Um só queria dormir. O outro só queria brincar. Ora a vida não é só descanso e
brincadeira. Há que aprender. Há que aprender pelos livros. Há que trabalhar —
dizia a minha prima Aldinha.
A Aldinha,
então, lembrou-se de que lhe tinham dado boas informações de um bichito por
todos considerado como muito trabalhador, muito diligente.
Qual? A
formiga.
É de uma
persistência! Ela própria vira uma formiga carregar um niquito de bolo e não o
largar, puxa daqui, empurra de acolá, até se escapulir, com ele às costas, por
uma fenda do soalho.
Tão
laboriosas já eram, que, se soubessem ler, do que elas não seriam capazes! Por
isso a minha priminha Aldinha decidiu instruir, por junto, todo um formigueiro.
Abriu o livro
das primeiras leituras, ao deitado, junto a um carreirinho. Depois, chamou a
atenção das formigas com uns grãozinhos de açúcar.
Claro que
elas vieram ao petisco. Enquanto se deliciavam, à volta do açúcar e das letras,
a minha prima apontava: A. tua tia Tila é tola e A tua tia Tila entalou a tola e A tua tia
Tila tem a tola com tala e tela.
Realmente, o
desenho mostrava uma senhora de olhos esbugalhados, sentada numa cama, com a
cabeça enrolada, em estilo de turbante hospitalar.
Não faço
ideia o que pensaram desta desastrada tia as formigas do carreiro. Pouco bem,
acho eu. Entretanto, a minha prima, por sua vez, achou que devia mudar de
lição. Deixou umas tantas formigas atrasadas às voltas da tia Tila e passou
para A
pala da Paula é de napa, outra interessantíssima história, que dava
gosto ler.
E por aí
fora. Os progressos das formigas eram evidentes, sobretudo quando atraídas com
açúcar para os deveres escolares.
— Mas elas
sabem mesmo ler? — intriguei-me eu.
— Claro que
sabem — respondeu-me a priminha. — Ainda ontem as vi, agarradas a uns bocados
de jornal, que alguém deixou no meio da mata, no Domingo passado.
— Gostam de
notícias frescas — comentei. — E escrever, escrevem?
— Claro que
escrevem, mas com uma letra muito pequenina.
Pareceu-me
natural. Tudo tem a sua proporção. Só a minha priminha Aldinha escapa a esta
lei. Tão pequenina e já tão diligente, tão responsável, tão paciente.

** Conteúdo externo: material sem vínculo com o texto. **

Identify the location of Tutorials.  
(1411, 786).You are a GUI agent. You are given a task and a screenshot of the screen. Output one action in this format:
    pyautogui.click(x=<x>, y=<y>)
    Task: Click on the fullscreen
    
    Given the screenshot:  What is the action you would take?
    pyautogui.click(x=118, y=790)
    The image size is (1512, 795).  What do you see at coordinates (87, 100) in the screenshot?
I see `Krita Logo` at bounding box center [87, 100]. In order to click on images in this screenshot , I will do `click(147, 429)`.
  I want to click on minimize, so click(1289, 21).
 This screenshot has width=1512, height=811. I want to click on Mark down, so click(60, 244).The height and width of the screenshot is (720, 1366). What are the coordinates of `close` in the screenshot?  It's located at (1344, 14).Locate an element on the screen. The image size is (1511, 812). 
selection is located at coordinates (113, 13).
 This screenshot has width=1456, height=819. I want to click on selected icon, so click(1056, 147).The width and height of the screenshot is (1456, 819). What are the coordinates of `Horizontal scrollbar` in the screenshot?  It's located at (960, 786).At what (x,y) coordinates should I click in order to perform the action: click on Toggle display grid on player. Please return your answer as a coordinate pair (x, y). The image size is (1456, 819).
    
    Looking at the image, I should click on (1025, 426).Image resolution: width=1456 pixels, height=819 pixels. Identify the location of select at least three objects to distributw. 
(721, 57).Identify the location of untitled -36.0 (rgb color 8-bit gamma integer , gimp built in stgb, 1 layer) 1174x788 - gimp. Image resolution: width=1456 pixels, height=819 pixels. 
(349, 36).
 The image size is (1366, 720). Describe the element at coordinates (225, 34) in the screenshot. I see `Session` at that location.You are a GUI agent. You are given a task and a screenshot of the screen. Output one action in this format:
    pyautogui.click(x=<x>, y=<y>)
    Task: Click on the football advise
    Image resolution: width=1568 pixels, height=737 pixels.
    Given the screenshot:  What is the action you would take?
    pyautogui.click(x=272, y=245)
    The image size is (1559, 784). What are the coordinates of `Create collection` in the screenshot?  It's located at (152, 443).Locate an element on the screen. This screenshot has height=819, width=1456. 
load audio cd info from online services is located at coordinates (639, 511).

Qualidades que fazem uma autêntica professora.
É o que ela
vai ser, quando for crescida. Professora de crianças, está visto, porque as suas
alunas formigas, essas, nessa altura já devem andar na Universidade.
Vamos até
combinar uma coisa.
Quando também
vocês lá chegarem, ponham os olhos no chão e procurem-nas. É que vão
encontrá-las, pela certa, a caminho da cantina universitária. Uma atrás da
outra, incansáveis. São as disciplinadas formigas da minha priminha Aldinha.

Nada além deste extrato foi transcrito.